At a Glance
The IRS IRIS Taxpayer Portal supports CSV (comma-separated value) file uploads for bulk 1099 filing. CSV upload is a middle ground between manual data entry and the full A2A API — ideal for filers with moderate volumes who want to avoid typing each form individually. This guide covers the CSV template structure, field formatting rules, common errors, and when CSV upload makes sense vs. using a service like BoomTax.
This article is part of our IRS IRIS Resource Center — your complete guide to the FIRE→IRIS migration.

What Is IRIS CSV Upload?

The IRIS Taxpayer Portal offers three ways to submit information returns: manual form entry (one at a time), CSV file upload (bulk), and the A2A (Application-to-Application) API for automated, high-volume filing. CSV upload sits in the middle — it allows you to prepare your 1099 data in a spreadsheet and upload it in bulk through the IRIS web portal.

Data shown

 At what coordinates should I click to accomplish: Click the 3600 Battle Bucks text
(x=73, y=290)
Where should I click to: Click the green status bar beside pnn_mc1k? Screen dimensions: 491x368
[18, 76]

* * *

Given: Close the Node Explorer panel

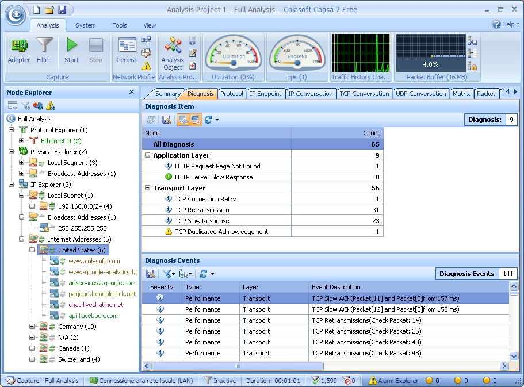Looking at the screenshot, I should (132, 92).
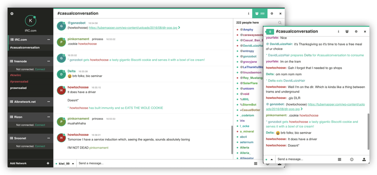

Exercise task 1
Find every line in the entries that contains the string "click", matching case exactly, and copy each of those lines.
Exercise task 2
Write what comes next in the guide to IRIS CSV uploads, beginning after its last sentence.
The guide and the entries have nothing to do with each other.

Expected answer 1
 At what coordinates should I click to accomplish: Click the 3600 Battle Bucks text
Where should I click to: Click the green status bar beside pnn_mc1k? Screen dimensions: 491x368

Expected answer 2
The IRS provides downloadable CSV templates for each supported form type. You fill in the template with your payee data, save as CSV, and upload it through the portal. IRIS validates the data, flags errors, and processes accepted records for filing with the IRS.

CSV upload is fundamentally different from the old FIRE system, which required fixed-width text files formatted to Publication 1220 specifications. CSV is more forgiving and easier to generate from common tools like Excel, Google Sheets, or database exports.

CSV Template Structure

Each 1099 form type has its own CSV template with columns specific to that form. While the exact columns vary by form type, all templates share a common structure:

Common Header Columns (All Form Types)

Column Description Format
Payer TIN Your EIN or SSN (the entity filing the form) 9 digits, no dashes (e.g., 123456789)
Payer Name Legal name of the payer/filer Text, up to 40 characters
Payee TIN Recipient's SSN or EIN 9 digits, no dashes
Payee Name Recipient's legal name Text, up to 40 characters
Payee Address Street address, city, state, ZIP Separate columns for each component
Tax Year The calendar year being reported 4-digit year (e.g., 2026)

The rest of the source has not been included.